NC trend: Pharmacies tussle over benefits of their middlemen.

The fight between locally owned pharmacies and the national chains is a long-running story with no apparent end in sight. Much of the dispute involves pharmacy benefit managers or PBMs, which are the middlemen between pharmacies and insurers. They are supposed to work to keep drug prices low, but skeptics say they mostly dampen competition.

The Federal Trade Commission, which has criticized PBMs, says about 10% of rural America’s independent pharmacies closed between 2013 and 2022, partly because they have no real bargaining power. They get take-it-or-leave-it contract offers and pricing terms that are “opaque and unpredictable,” the comission says.

The local-owner lobby seemed to make progress at the N.C. General Assembly in placing restrictions on the PBM industry, of which four major companies control more than 70% of the national market, the FTC says. In April 2023, the N.C. House voted 114-0 for a bill that included limits on “spread pricing,” which critics say benefits the PBMs.

But N.C. Senate leadership, including President Pro Tem Phil Berger, sent the bill to the body’s Rules Committee, idling further action.

The delay enrages the state’s pharmacists who aren’t affiliated with CVS Health, UnitedHealthCare, Cigna and affiliates of Blue Cross Blue Shield, the four big PBM owners.

“The power and money of the $100-plus billion [PBM] behemoths that spout lies apparently carries more weight, for our Senate leaders, than patient needs, local community economies and small businesses,” Penny Shelton, executive director of the nearly 2,000-member N.C. Association of Pharmacists, said in August.

While most N.C. senators favor reform, she says, “The only concern we hear is ‘We’re concerned healthcare costs will go up,’ but there is evidence from other states that shows this is not the case.

North Carolina U.S. Sen. Thom Tillis is among the co-sponsors of a bill in Congress that is similar to the proposed N.C. legislation. The American Medical Association also is pressing for more PBM scrutiny “as a check against possible anticompetitive harm,” Dr. Bruce Scott, the group’s president, said in August.

CVS opposes the bill because it will raise costs, spokesman Phil Blando says. The North Carolina bill “mandates a special $10.24 pharmacy tax on patients for every prescription at the pharmacy counter. The bill harms seniors and others with limited mobility by effectively banning lower-cost home delivery of prescriptions. This bill will not lower the cost for prescription drugs in North Carolina set by the manufacturers.”
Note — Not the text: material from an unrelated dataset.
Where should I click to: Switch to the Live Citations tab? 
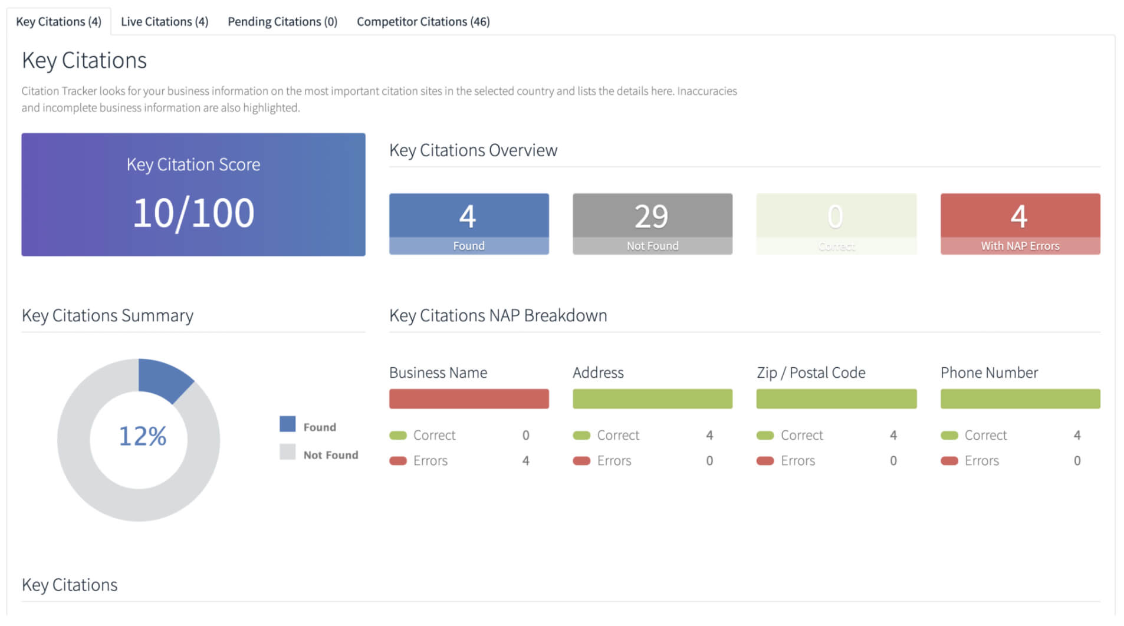[x=164, y=22]
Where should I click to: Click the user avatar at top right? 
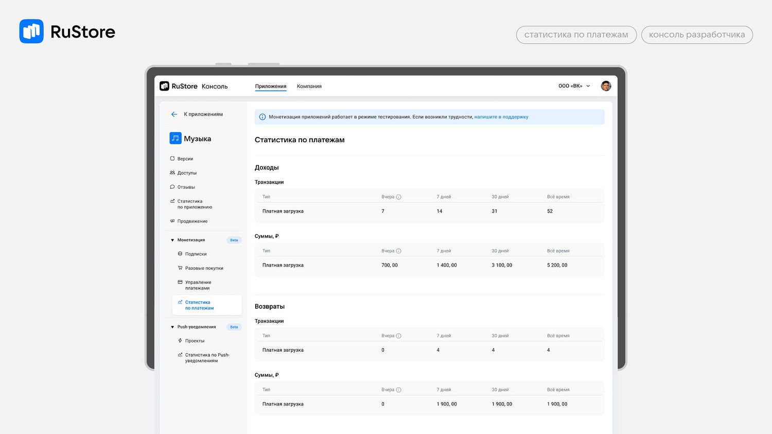click(606, 86)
Others who oppose more PBM regulation are pushing back. The Carolina Partnership for Reform, an advocacy group with ties to Berger, issued a commentary in mid-September slamming N.C. Rep. Wayne Sasser, a pharmacist in Albemarle. The Republican was a lead sponsor of the House legislation, but is retiring from the legislature this year.

Sasser helped lead “a grievance campaign against legislators who (rightfully) question” the terms of the N.C. bill, according to the partnership. It said the independent pharmacists “have lost their mind” and contended “unsavory tactics are being employed to push a reckless bill that would make North Carolina’s health care cost crisis even worse.”

Legislative rules make it hard to force action by the Rules Committee, so few expect the bill to move given Berger’s opposition.

Meanwhile, Shelton says more than 100 “community pharmacies” have closed in North Carolina over the past 18 months. She blames non-negotiable PBM contracts that “reimburse the pharmacy less than the pharmacy can buy the medication.” She didn’t say how many such businesses have opened in the same period.